## College Algebra (11th Edition)

$x=\{ 0,8 \}$
$\bf{\text{Solution Outline:}}$ To solve the given equation, $x^{2/3}=2x^{1/3} ,$ raise both sides to the third power to get rid of the denominator in the fractional exponent. Then express the resulting equation in the form $ax^2+bx+c=0,$ and use the concepts of factoring quadratic equations to solve the resulting equation.
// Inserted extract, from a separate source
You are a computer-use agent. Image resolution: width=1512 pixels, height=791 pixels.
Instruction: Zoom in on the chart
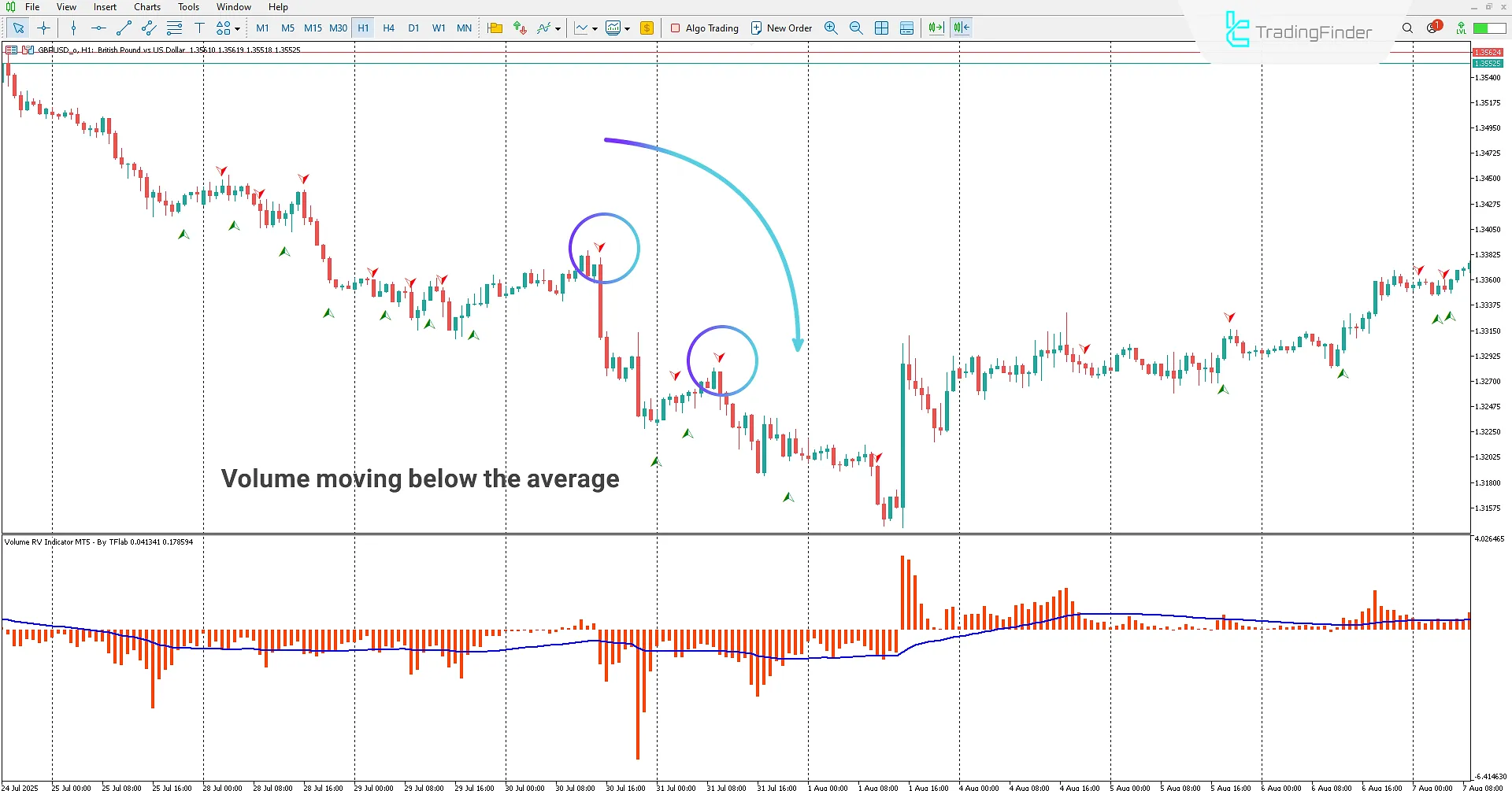[x=831, y=28]
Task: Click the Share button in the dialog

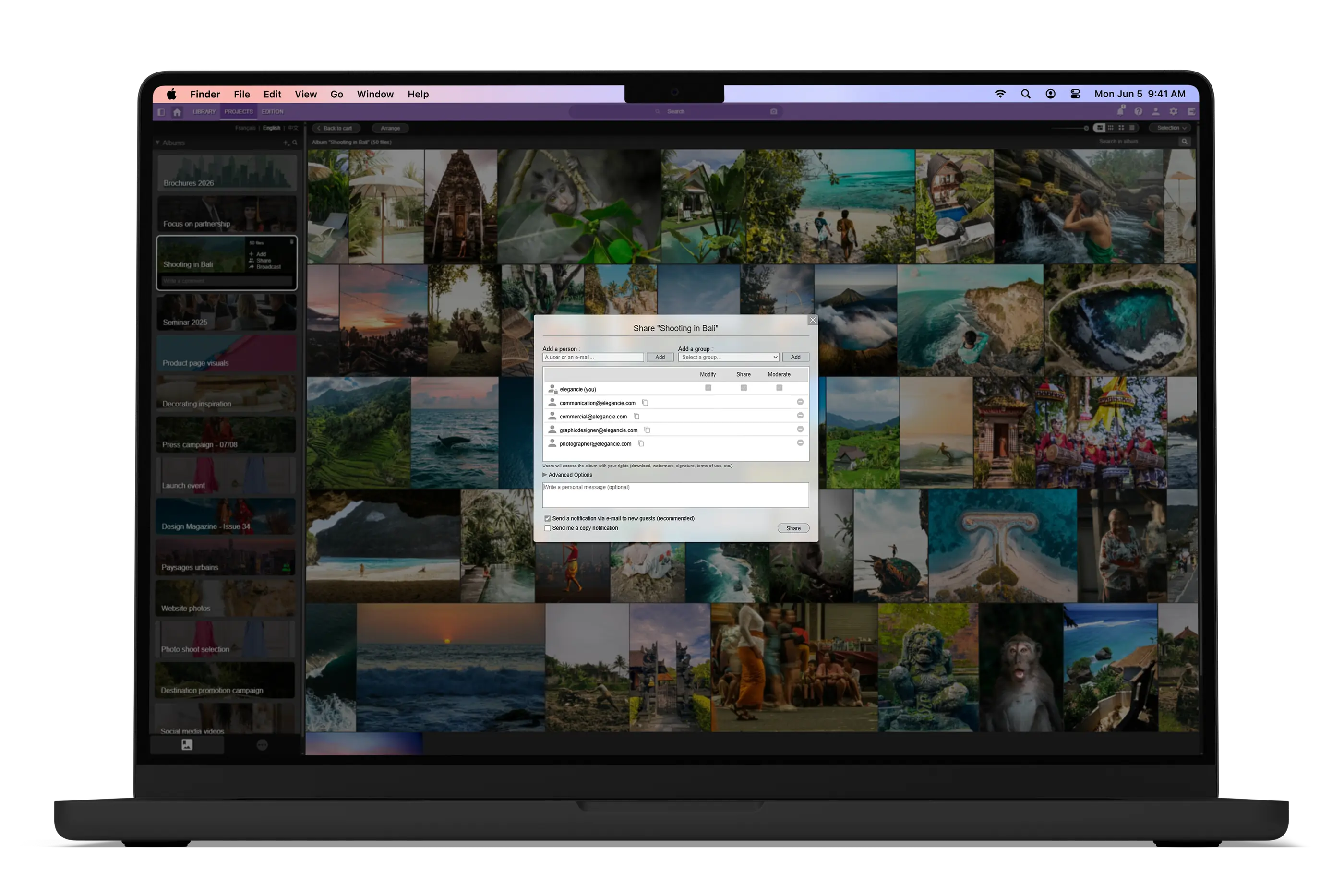Action: pyautogui.click(x=793, y=528)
Finally, do checking if the solution satisfies the original equation. $\bf{\text{Solution Details:}}$ Raising both sides to the third power, the given equation becomes \begin{array}{l}\require{cancel} \left(x^{2/3}\right)^3=\left( 2x^{1/3} \right)^3 .\end{array} Using the extended Power Rule of the laws of exponents which is given by $\left( x^my^n \right)^p=x^{mp}y^{np},$ the expression above is equivalent to \begin{array}{l}\require{cancel} x^{\frac{2}{3}\cdot3 }=2^3x^{\frac{1}{3}\cdot3} \\\\ x^2=8x \\\\ x^2-8x=0 .\end{array} Factoring the $GCF=x,$ the equation above is equivalent to \begin{array}{l}\require{cancel} x(x-8)=0 .\end{array} Equating each factor to zero (Zero Product Property), then \begin{array}{l}\require{cancel} x=0 \\\\\text{OR}\\\\ x-8=0 .\end{array} Solving each equation results to \begin{array}{l}\require{cancel} x=0 \\\\\text{OR}\\\\ x-8=0 \\\\ x=8 .\end{array} Upon checking, $x=\{ 0,8 \}$ satisfies the original equation.